■ What you need to do ■
According to the piece on Ethiopia's floods and dams, how many people have been directly displaced by the overflowing of the Tendaho Dam and the Logia River?

■ Document passage ■
********************

Ethiopia's Floods & Dams: A response to Spiked

By: 
Terri Hathaway

Spiked and others are calling attention to the heavy floods in Ethiopia which now threaten 270,000 people. Regional authorities and humanitarian partners including World Vision, CARE, Food for the Hungry International (FHI), Save the Children-UK, Concern, OCHA, WFP UNICEF and the Ethiopian Red Cross Society are among those involved in flood relief efforts. Supporting these humanitarian agencies supports the urgent needs of Ethiopia's flood victims in this time of crisis. 

Ethiopia's boom and bust rain cycles are notorious for their role in Ethiopia's extreme poverty. But dams are not a flood control panacea. Current flooding in Afar is attributed in part to the overflowing of the Tendaho Dam, which was completed less than two years ago. The dam's overflow has damaged 18 km of its irrigation canal and 4,000 hectares of farms and grazing lands. Overflowing of the dam and the Logia River has directly displaced more than 15,000 people.

In 2006, at the height of severe floods on the Omo River, the reservoir of Gilgel Gibe hydropower dam (commissioned in 2004) was so full that the government had to make emergency releases of water. While the government refused to say how much water, the releases exacerbated the severe floods at the very height of flooding. Using a hydropower dam for flood control requires a trade off that dam operators rarely want to make – releasing stored water to lower the reservoir level at the beginning of the rainy season, which is seen as a loss of potential hydropower revenues. If completed, the Gibe 3 hydropower dam could be implicated in exacerbating future floods at the very time downstream communities expect it to provide flood control.

********************

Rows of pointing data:
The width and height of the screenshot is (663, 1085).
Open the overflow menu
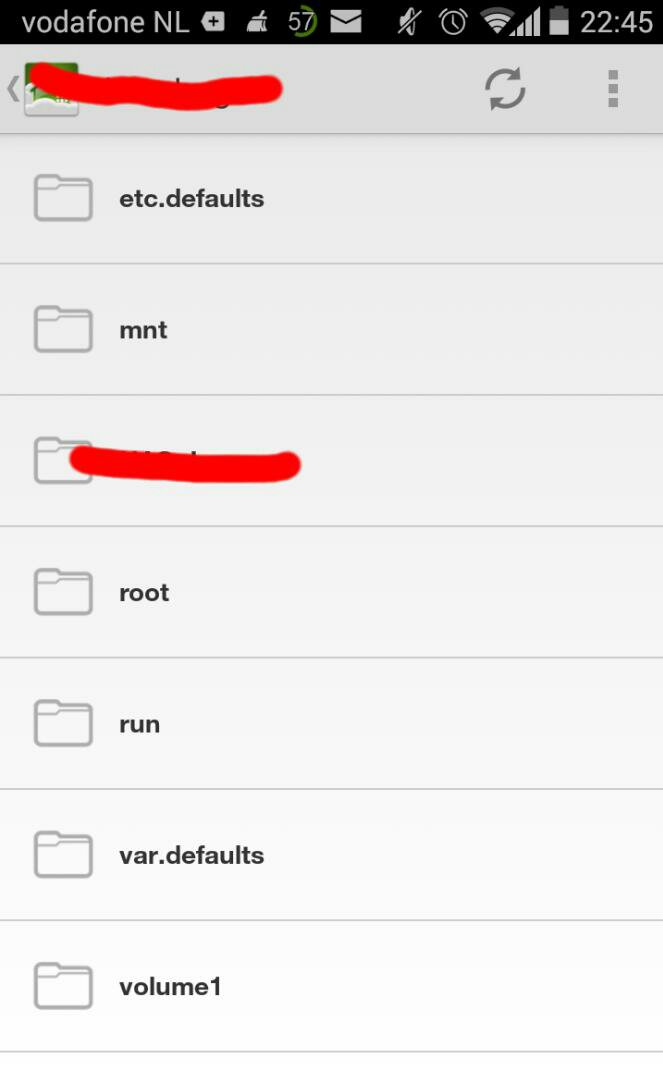pos(613,89)
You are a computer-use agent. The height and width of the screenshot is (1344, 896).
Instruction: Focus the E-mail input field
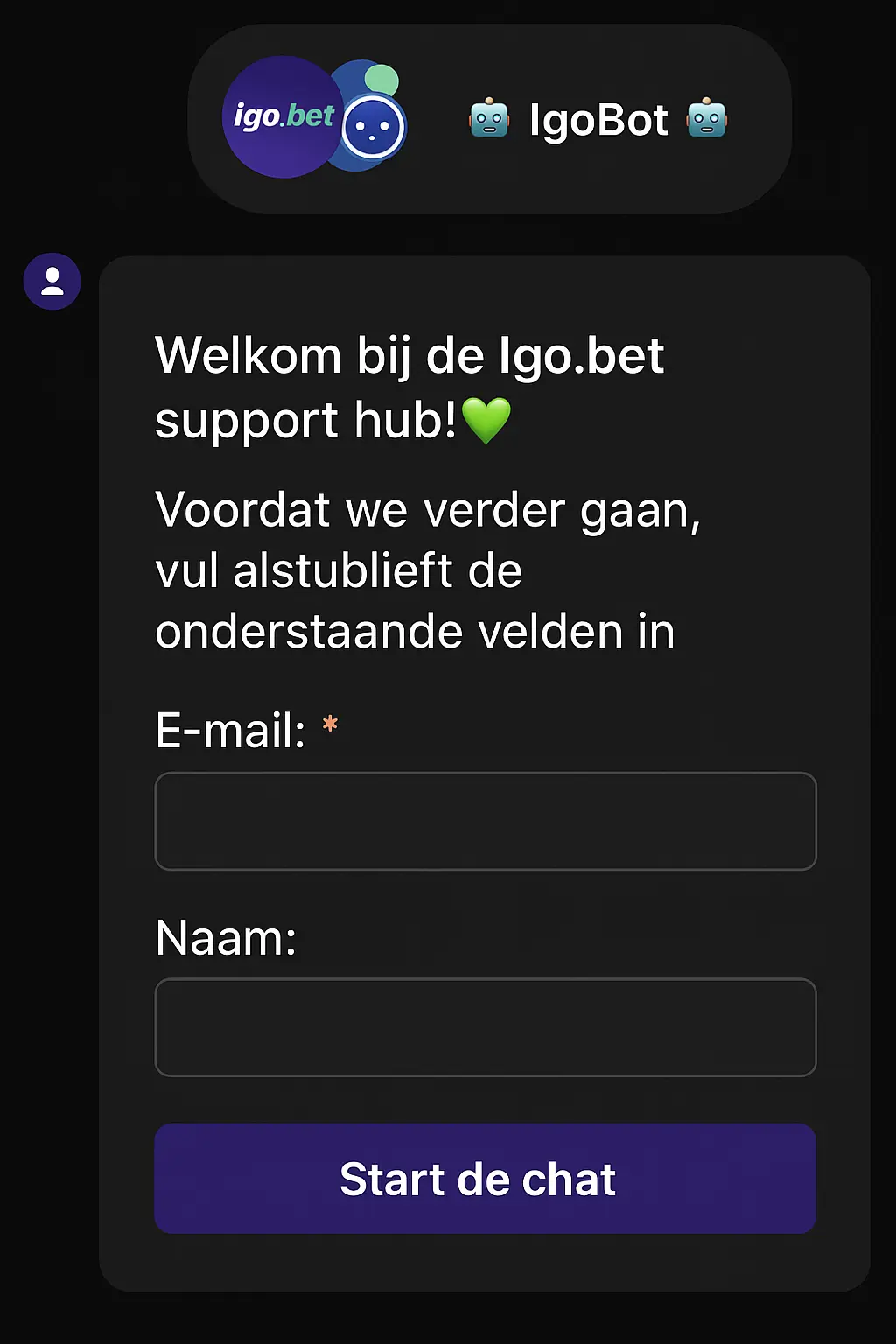coord(485,821)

********************

■ Final answer ■
More than 15,000 people.